This leads into a discussion of Christie’s c/Conservatism which is, after all, the overarching theme of Light’s book.
‘The philosophy which sustains Christie’s conservatism and with which she resolves many of her textual dilemmas rests on an age-old belief in fallen and flawed humanity, and an almost mystical faith of the co-equality of evil with good. On the deepest level crime is never rational or rationisable; it is never fully explained since the manifestations of good and evil are ultimately a mystery………………Evil is a category in the fiction which transcends insanity and even immorality, and whose mysterious emotiveness can be effectively employed to pull the reader back from the more modern, relativising and secular implications of Christie’s plots.’
This conjunction of ‘conservative theology’ and a ‘modern outlook’ sits uneasily and may have reflected 1930’s ‘readers’ own ambivalence’. This disjunction often appears in the novel in rather a forced way. Once the evil doer has been manifested (at the time of the solution) then they must be revealed as ‘evil’ even though they have not appeared so up to that point. Light gives an example from Death in The Clouds..

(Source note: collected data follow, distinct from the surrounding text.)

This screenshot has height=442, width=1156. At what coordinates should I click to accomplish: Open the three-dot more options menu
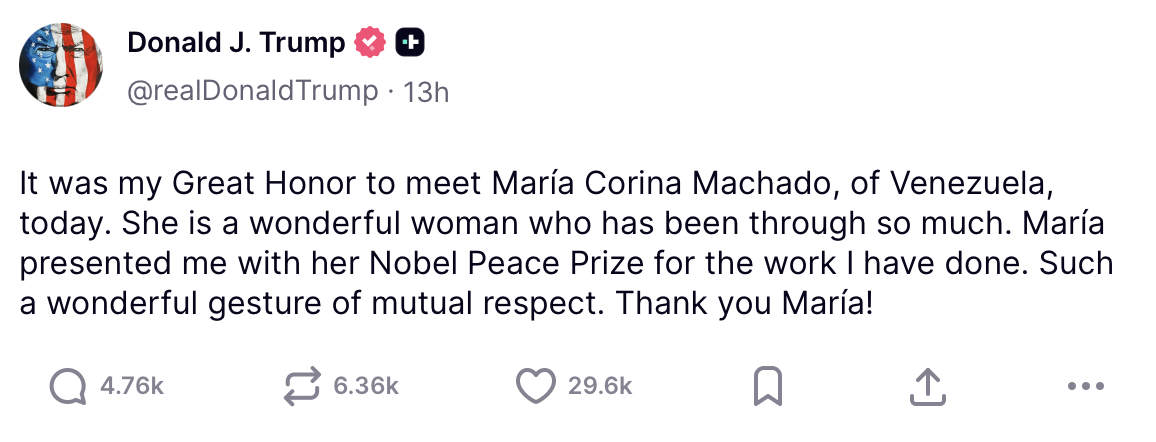click(1085, 387)
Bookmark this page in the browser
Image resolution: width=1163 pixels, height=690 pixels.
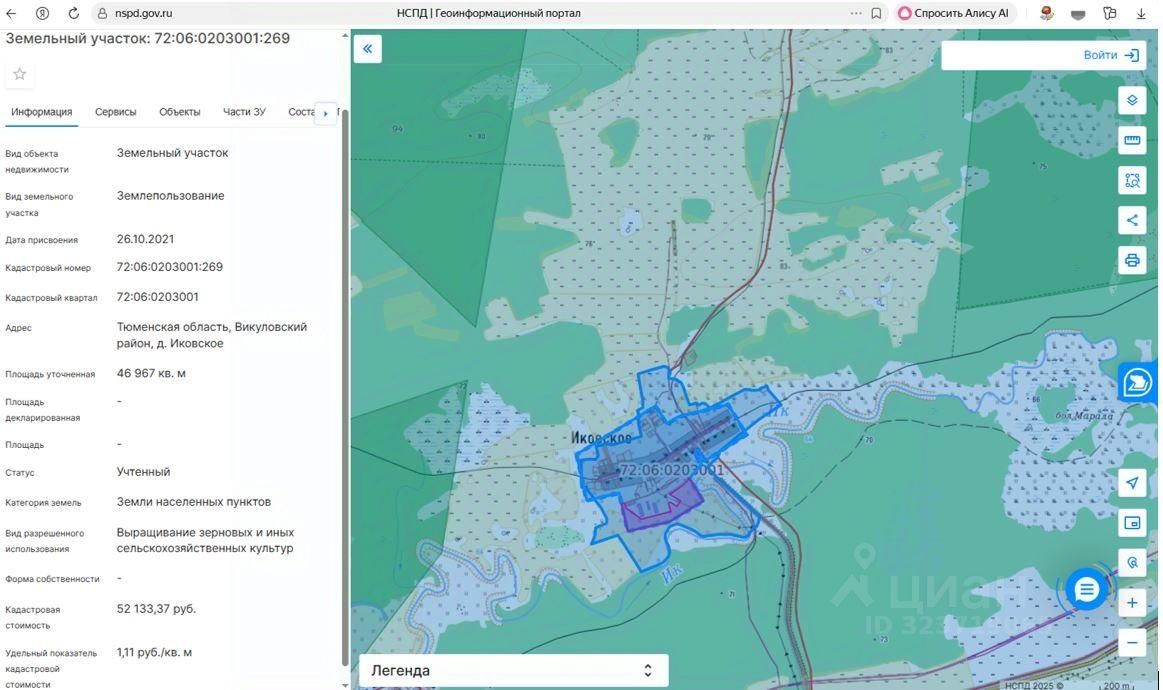[x=876, y=14]
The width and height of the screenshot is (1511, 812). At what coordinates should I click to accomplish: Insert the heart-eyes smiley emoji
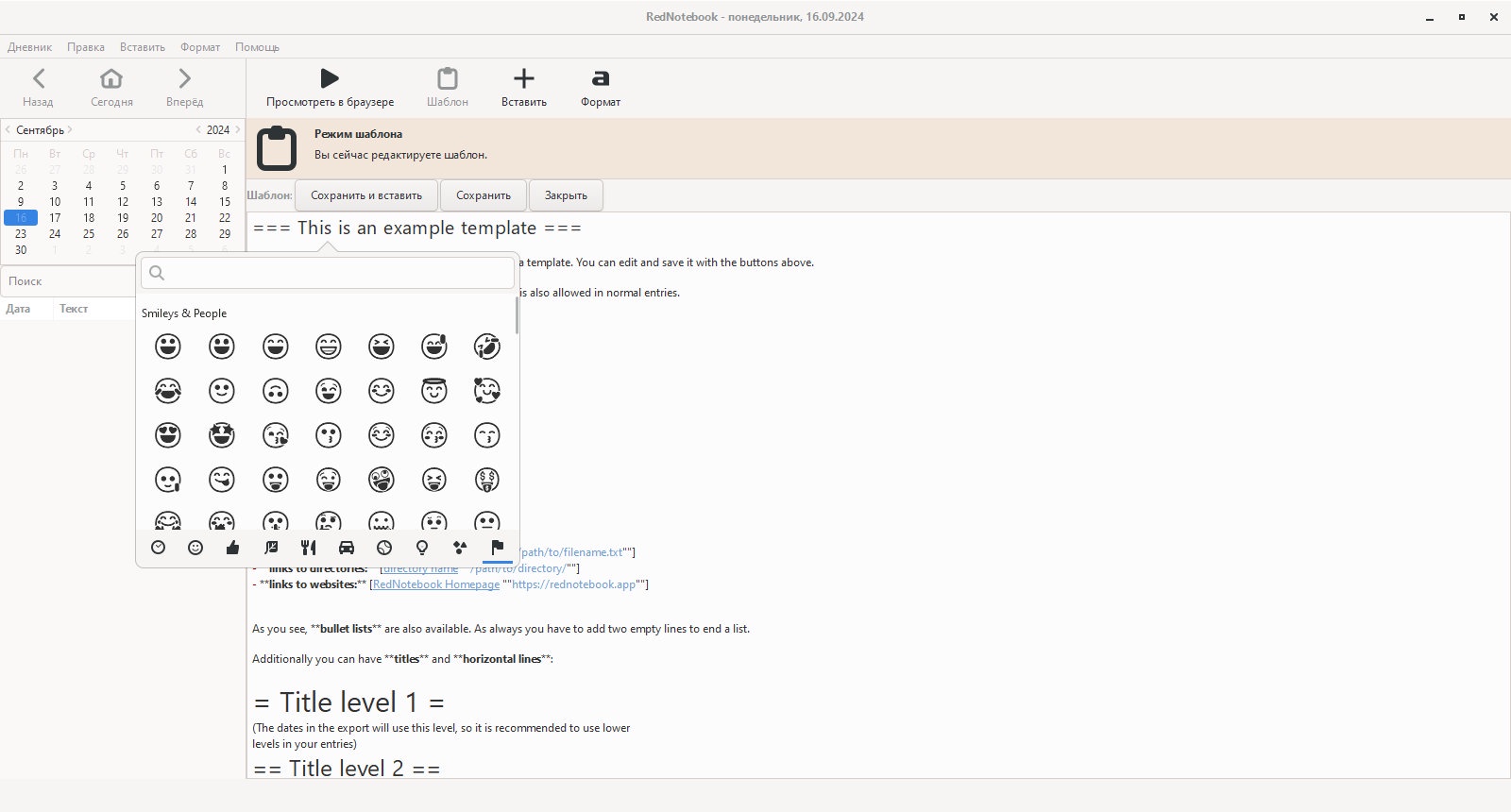click(x=168, y=435)
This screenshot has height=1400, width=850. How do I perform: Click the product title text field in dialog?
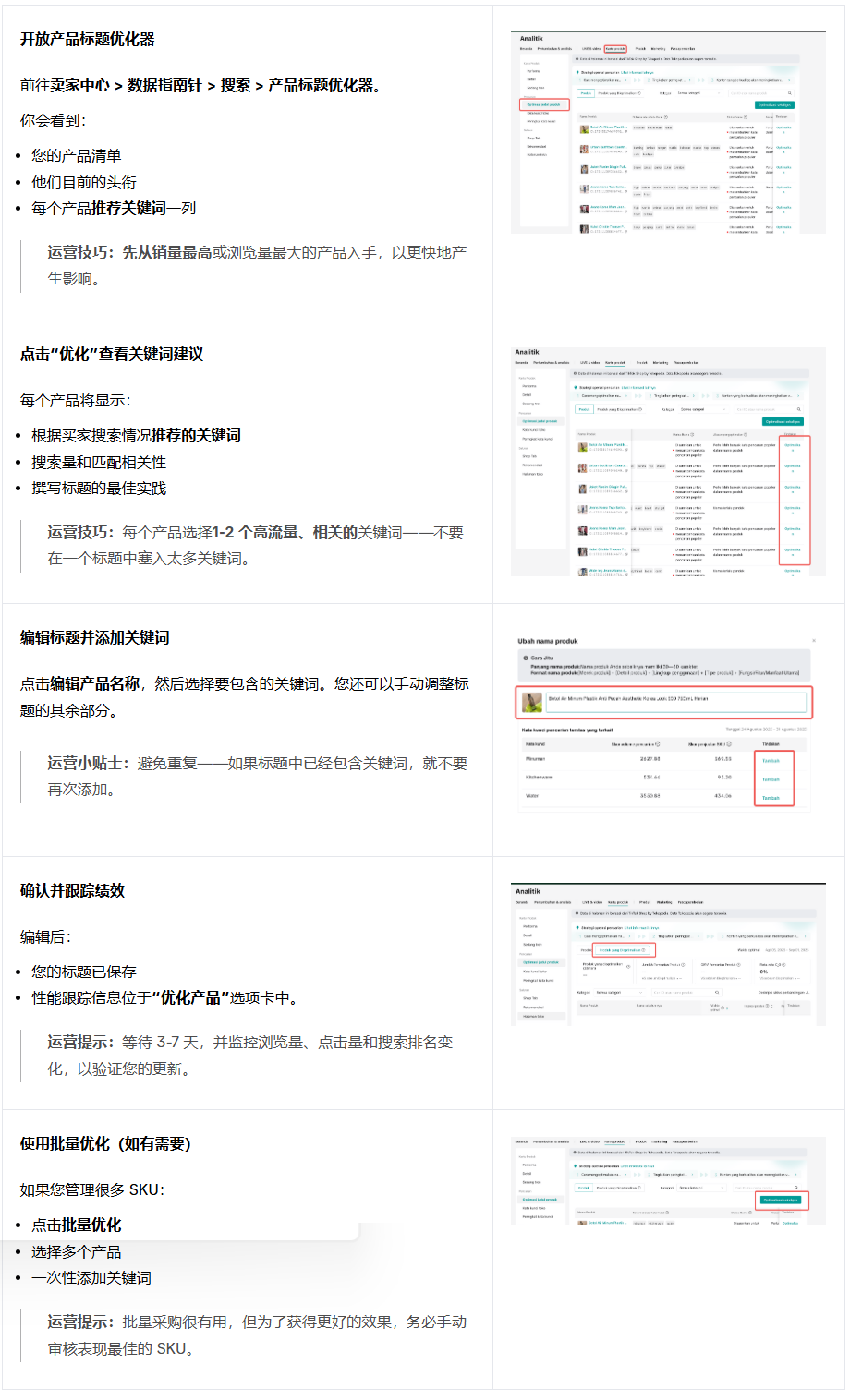(674, 700)
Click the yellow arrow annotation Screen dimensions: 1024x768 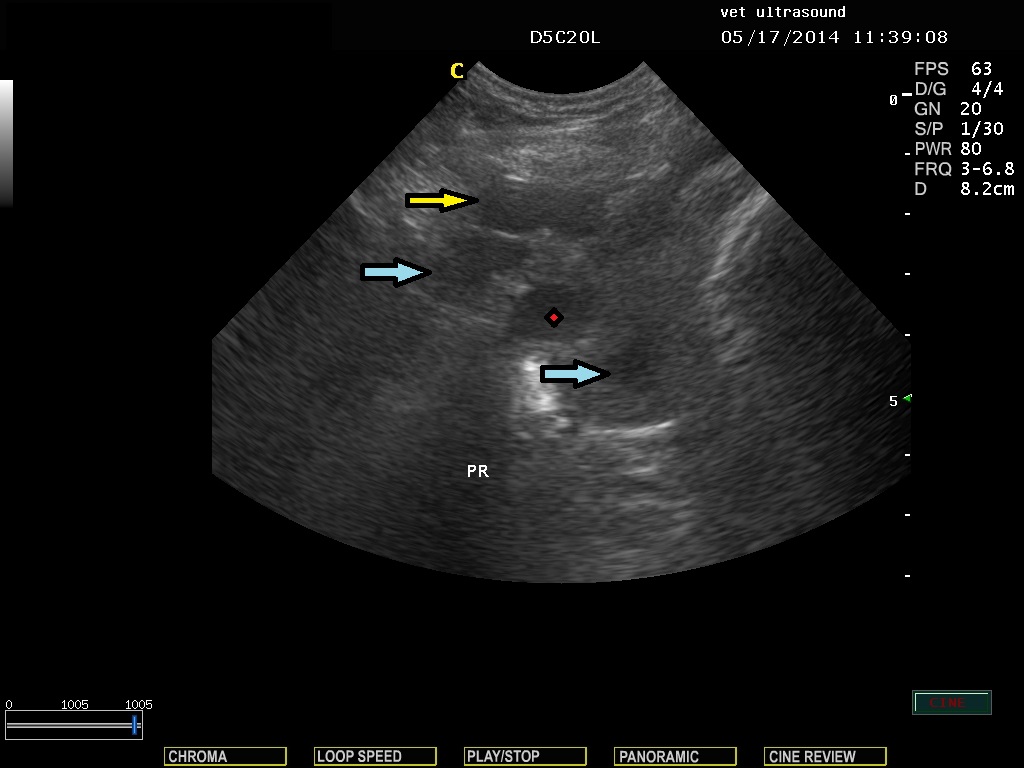coord(441,201)
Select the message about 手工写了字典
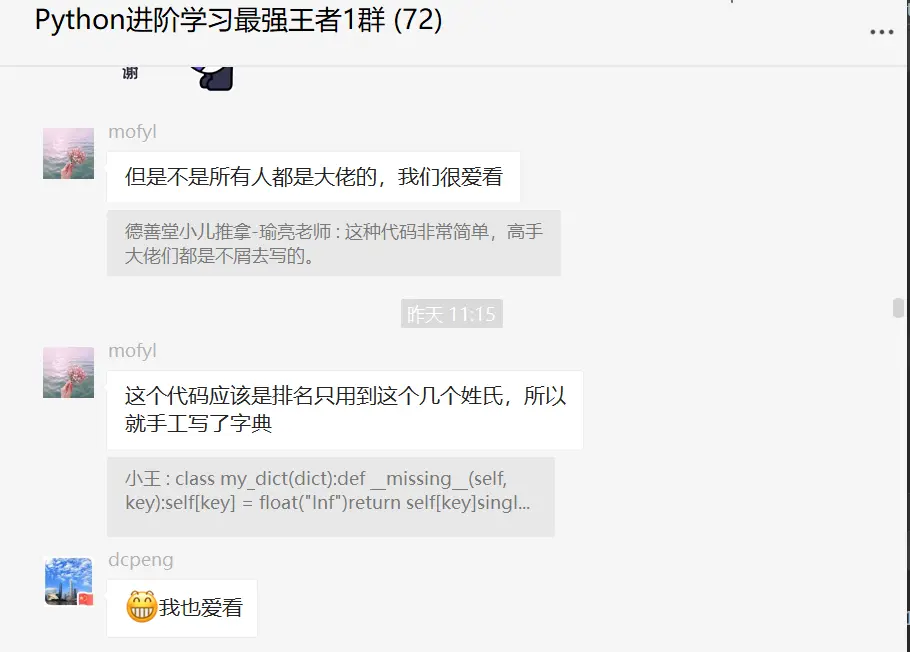The height and width of the screenshot is (652, 910). [345, 410]
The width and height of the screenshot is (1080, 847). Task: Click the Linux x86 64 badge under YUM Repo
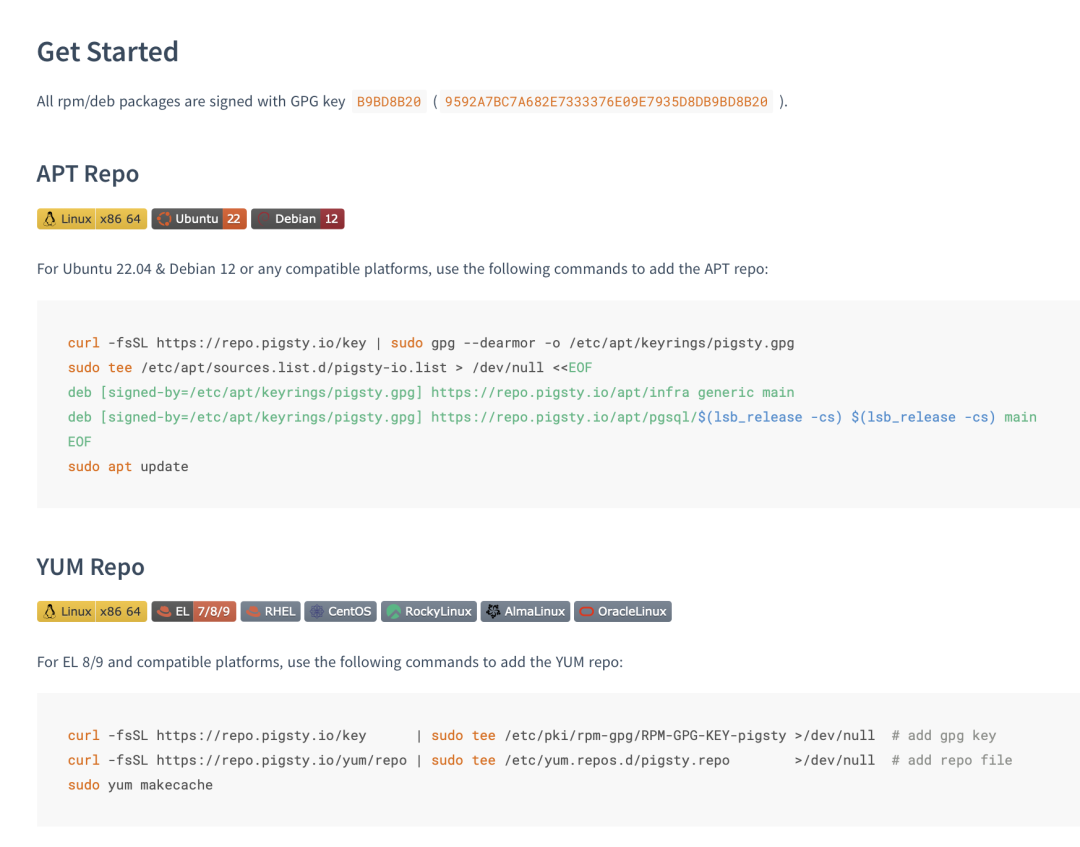(x=91, y=611)
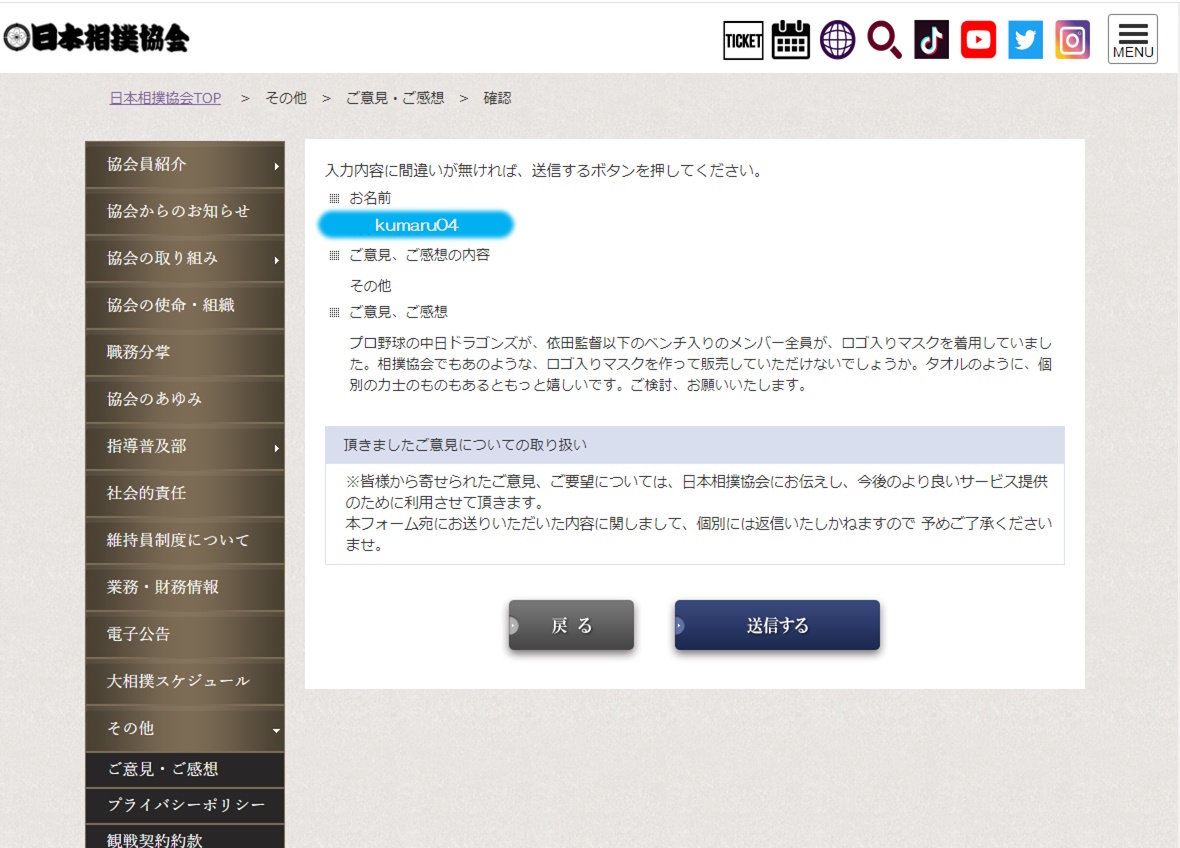The image size is (1180, 848).
Task: Click the Japan Sumo Association logo
Action: click(x=96, y=38)
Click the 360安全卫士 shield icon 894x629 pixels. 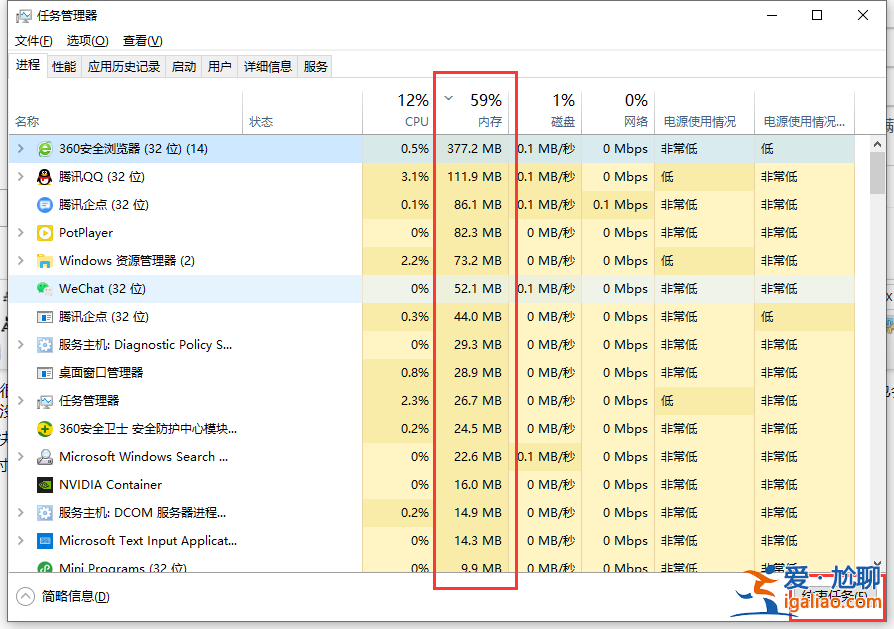(x=45, y=428)
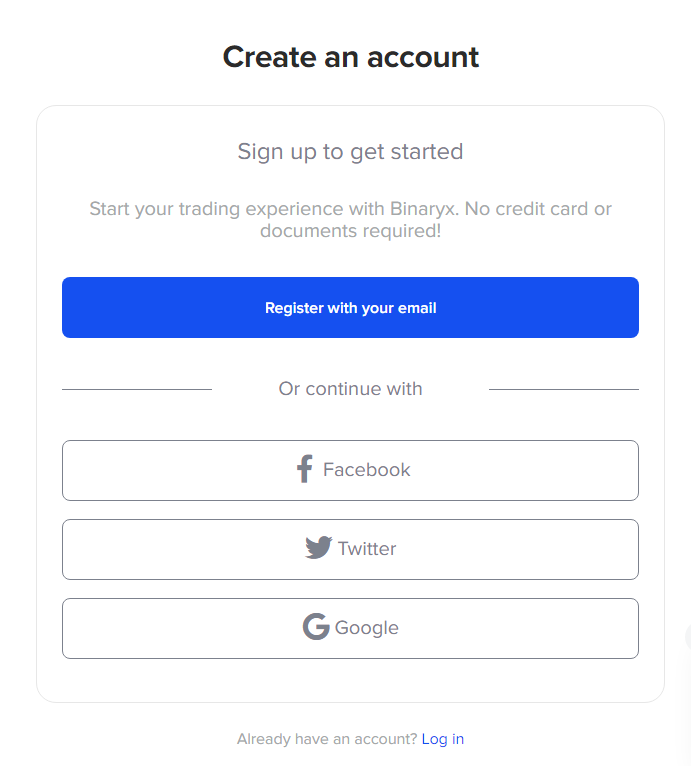Click the Twitter bird icon

[x=319, y=548]

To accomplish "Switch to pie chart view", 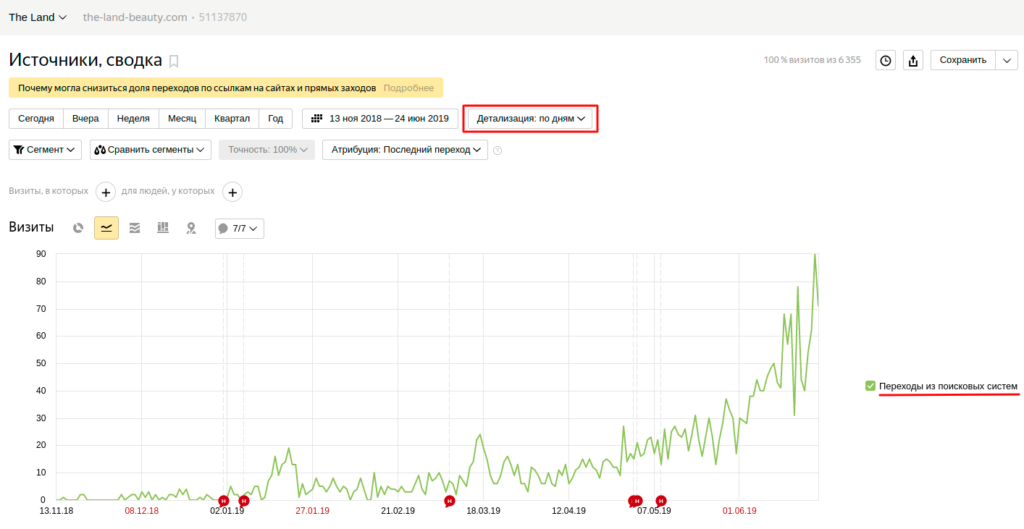I will (x=79, y=228).
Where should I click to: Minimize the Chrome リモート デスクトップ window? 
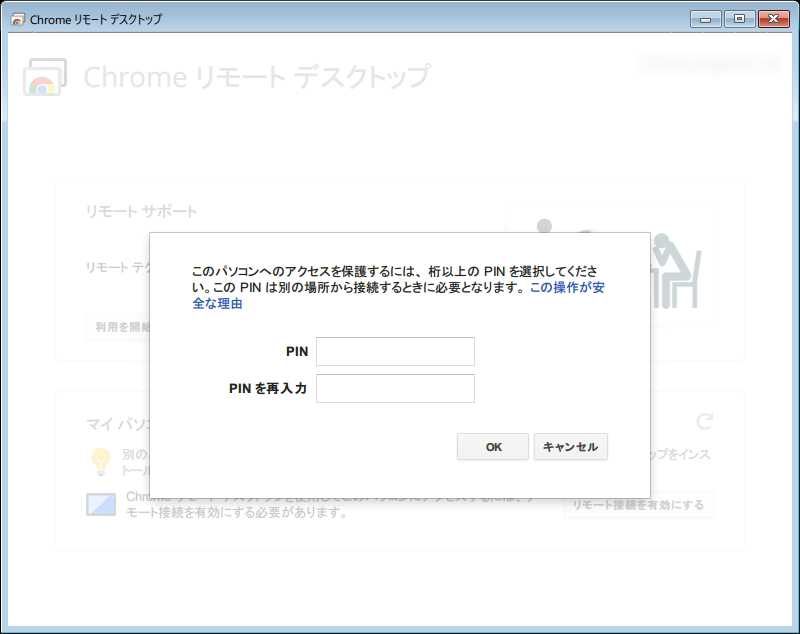click(706, 18)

‘the handsome vigorous young man turned into a rat-like creature with furtive eyes’. (!).
Light observes…
‘Since the effect of the plots has been to divorce moral and aesthetic feeling and to discourage identification, we can hardly feel terror or relief on behalf of the characters. Ironically, Christie’s attempts as a twentieth-century Manichean to shore up these moral fictions serves only to underline their lack of serious application.’
In her attitude to large families Christie is typically post-Victorian [7] – it is a ‘breeding ground for thwarted desires’ – ‘inside the family one is apt to get too intense’ (Appointment With Death– which is indeed the locus classicus of the monstrous family). Patriarchs and matriarchs are often dispatched (Appointment, Xmas, Crooked House). Christie’s families….’are usually replaced at the close by the modern couple, an ideal relationship, more instrumental, de-sentimentalised, and without fuss.’
Psychology
Psychology is crucial for Christie. Light writes….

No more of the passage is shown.